■ Exercise prompt
Can you rewrite the listing lines between the line holding "Apply underline formatting" and the line holding "pos(1244,34)", inclusive, with "Solarized" replaced by "Dracula" and everything else unchanged? Leave the pictures out of your answer.

■ Provided records
=====

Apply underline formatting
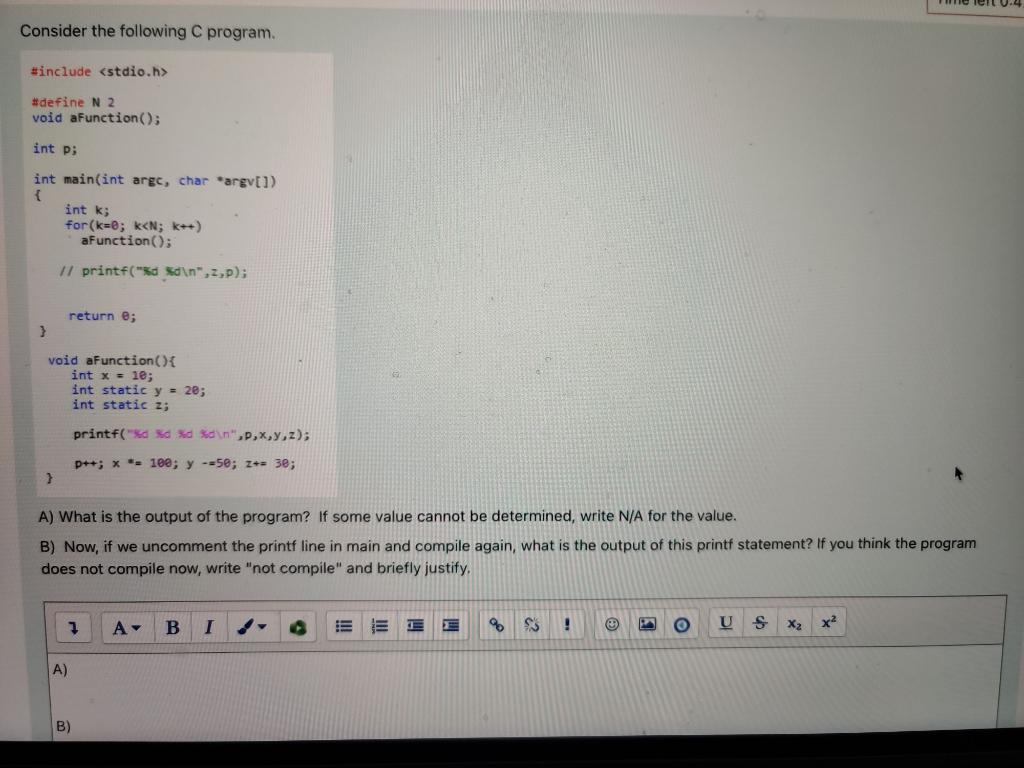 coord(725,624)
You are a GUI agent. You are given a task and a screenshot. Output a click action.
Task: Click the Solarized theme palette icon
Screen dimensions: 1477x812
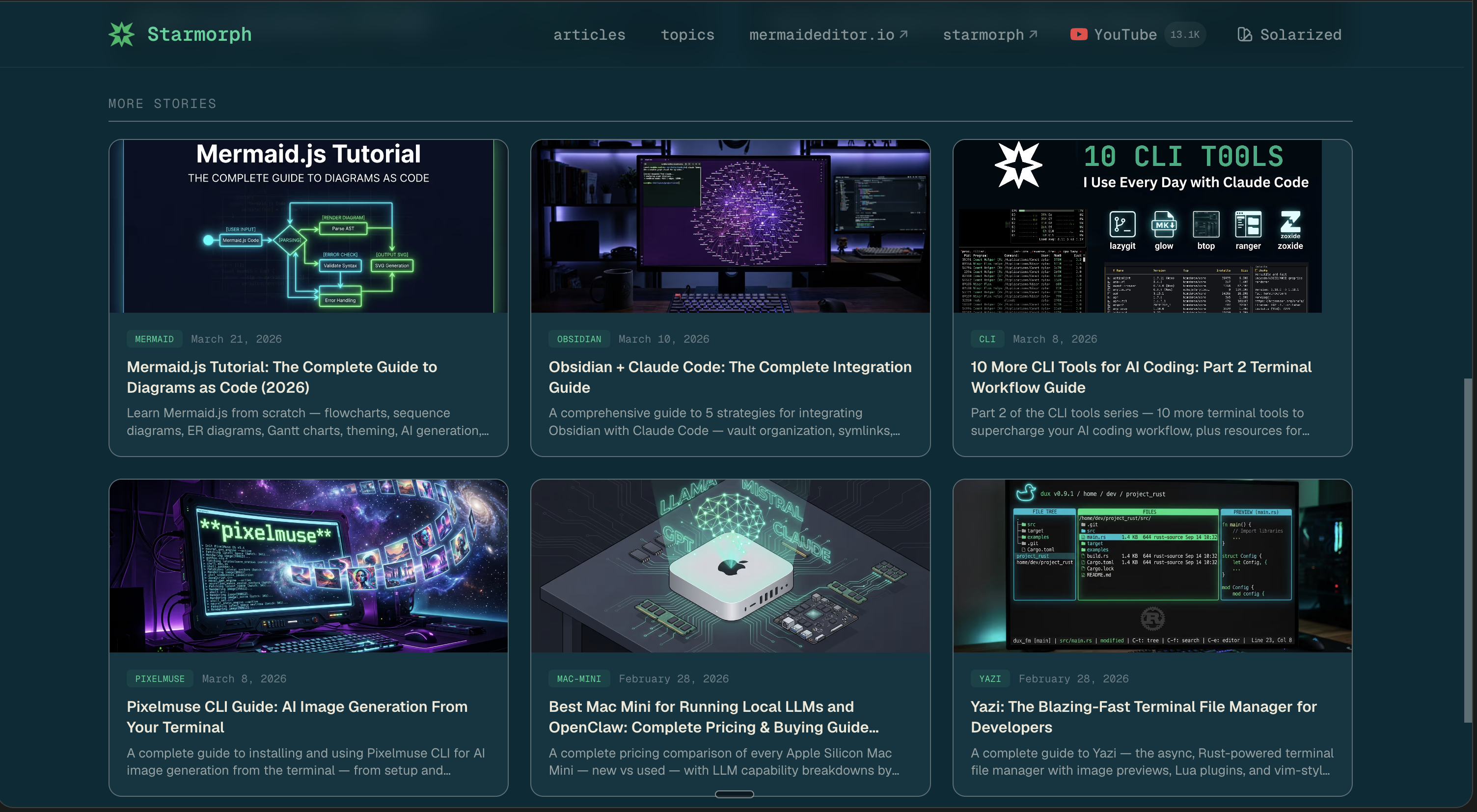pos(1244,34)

=====

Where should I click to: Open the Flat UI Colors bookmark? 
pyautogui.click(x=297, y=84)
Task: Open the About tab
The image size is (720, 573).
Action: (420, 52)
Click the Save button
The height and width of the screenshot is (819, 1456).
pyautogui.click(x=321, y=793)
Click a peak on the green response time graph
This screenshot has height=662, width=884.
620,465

=====

■ Solution to the problem
Apply underline formatting
 coord(725,624)
You are a GUI agent. You are given a task and a screenshot. Output a click action.
Task: Click the Dracula theme palette icon
Screen dimensions: 1477x812
pos(1244,34)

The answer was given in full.